Non ne ho uno in particolare, ogni lezione impartita da ogni professore di ognuna materia è stata una scoperta. Ho avuto l’opportunità di seguire lezioni fortemente orientate alla pratica e al mondo professionale. Molti corsi non si sono limitati alla teoria, ma hanno fornito strumenti concreti e immediatamente applicabili in contesti lavorativi reali. Le attività di comunicazione interculturale e le simulazioni di mediazione linguistica mi hanno permesso di sviluppare competenze utili fin da subito nel mondo dell’accoglienza turistica, nella gestione di comunicazioni professionali in più lingue e nella relazione con clienti di diversa provenienza culturale anche durante il periodo di tirocinio con l’associazione il Fondaco per Feltre dove ho svolto il ruolo di animatrice culturale.
Tutte le conoscenze acquisite mi hanno aiutata a diventare più sicura e ad essere in grado di adattare il mio linguaggio ai diversi contesti (formale, commerciale, turistico), Infine, a valorizzare il mio ruolo come “ponte” tra persone, culture e obiettivi personali e professionali.

Quali sono i tuoi progetti per il futuro?
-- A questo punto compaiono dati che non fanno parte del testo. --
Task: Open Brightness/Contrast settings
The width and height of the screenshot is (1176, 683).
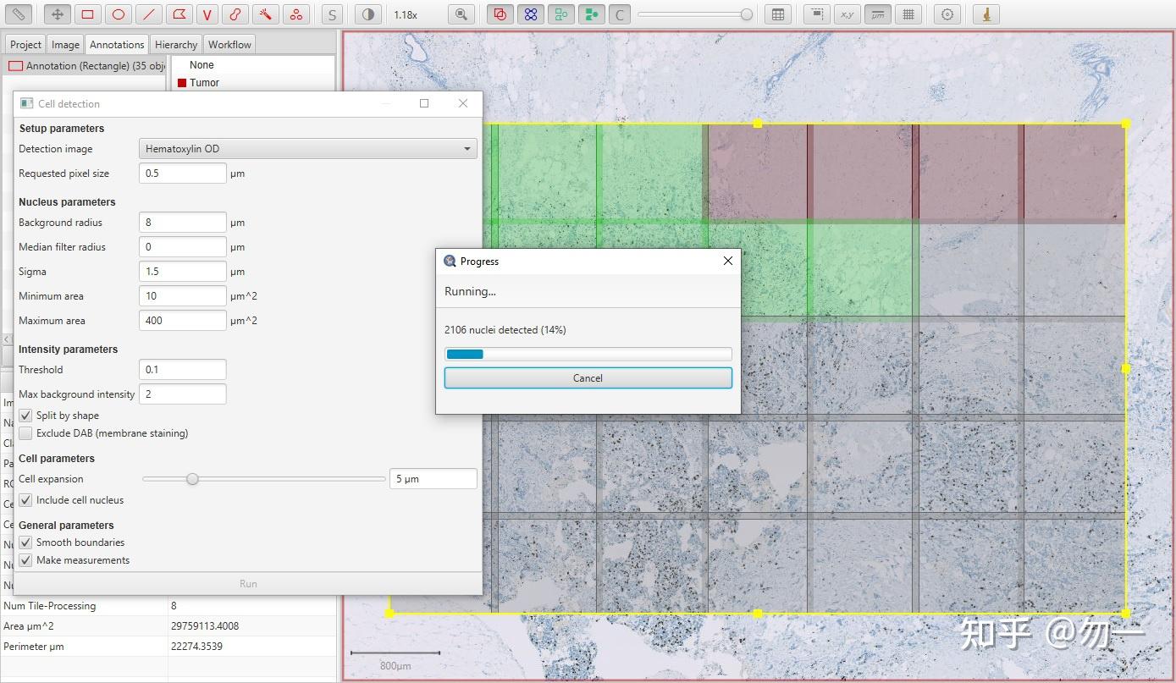Action: tap(367, 14)
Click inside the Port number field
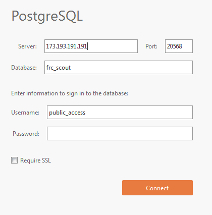Viewport: 212px width, 215px height. click(179, 46)
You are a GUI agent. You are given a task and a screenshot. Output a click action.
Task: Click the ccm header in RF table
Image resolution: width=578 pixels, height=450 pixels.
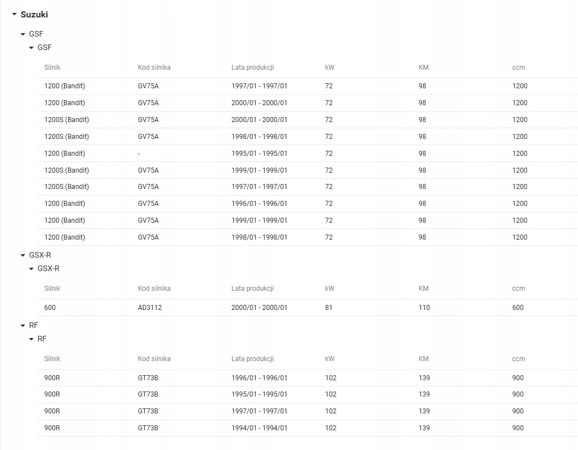(x=518, y=359)
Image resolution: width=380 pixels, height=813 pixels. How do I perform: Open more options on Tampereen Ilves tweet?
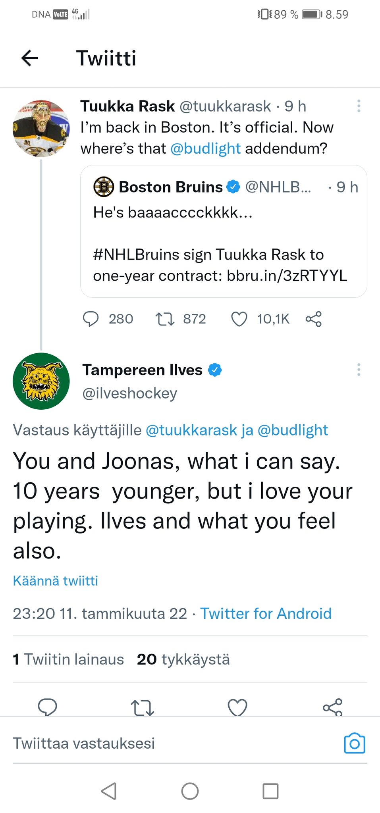(x=359, y=370)
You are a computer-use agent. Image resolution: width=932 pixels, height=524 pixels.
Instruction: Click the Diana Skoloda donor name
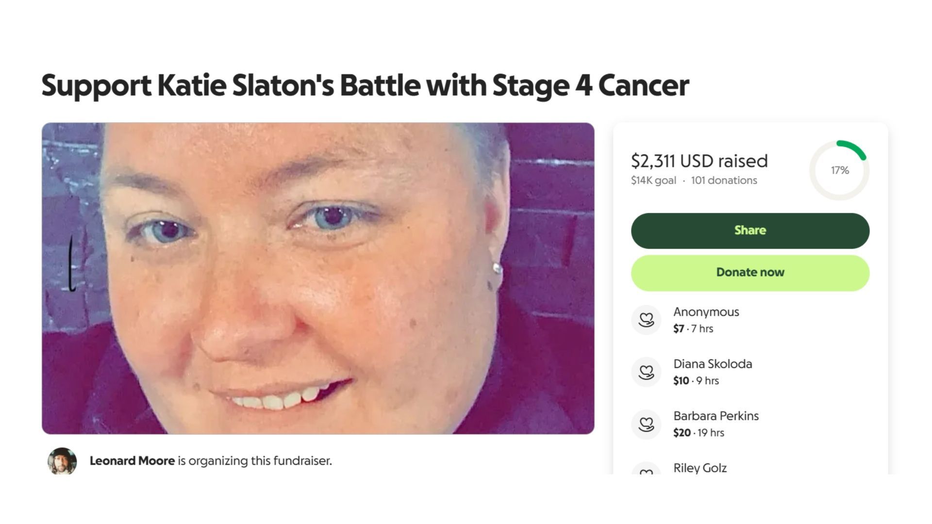[x=713, y=364]
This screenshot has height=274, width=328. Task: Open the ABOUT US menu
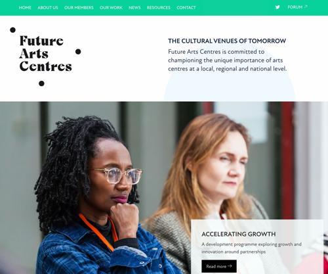[x=48, y=8]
Il mio desiderio è coniugare le competenze in mediazione linguistica e interculturale con la mia passione per il settore immobiliare. Vorrei diventare una professionista capace di accompagnare clienti nazionali e stranieri nella compravendita o nella gestione di immobili, offrendo non solo supporto linguistico, ma anche consulenza culturale, immobiliare e territoriale.
Voglio costruire un’attività che metta al centro la relazione, la fiducia e la comprensione reciproca, diventando un punto di riferimento per chi cerca non solo una casa, ma anche un modo per sentirsi accolto e rappresentato, indipendentemente dalla lingua o dal paese di origine. Tradurre non solo le parole, ma i desideri delle persone che siano alla ricerca della casa dei sogni oppure siano interessati ad una opportunità di investimento che rispetti il territorio.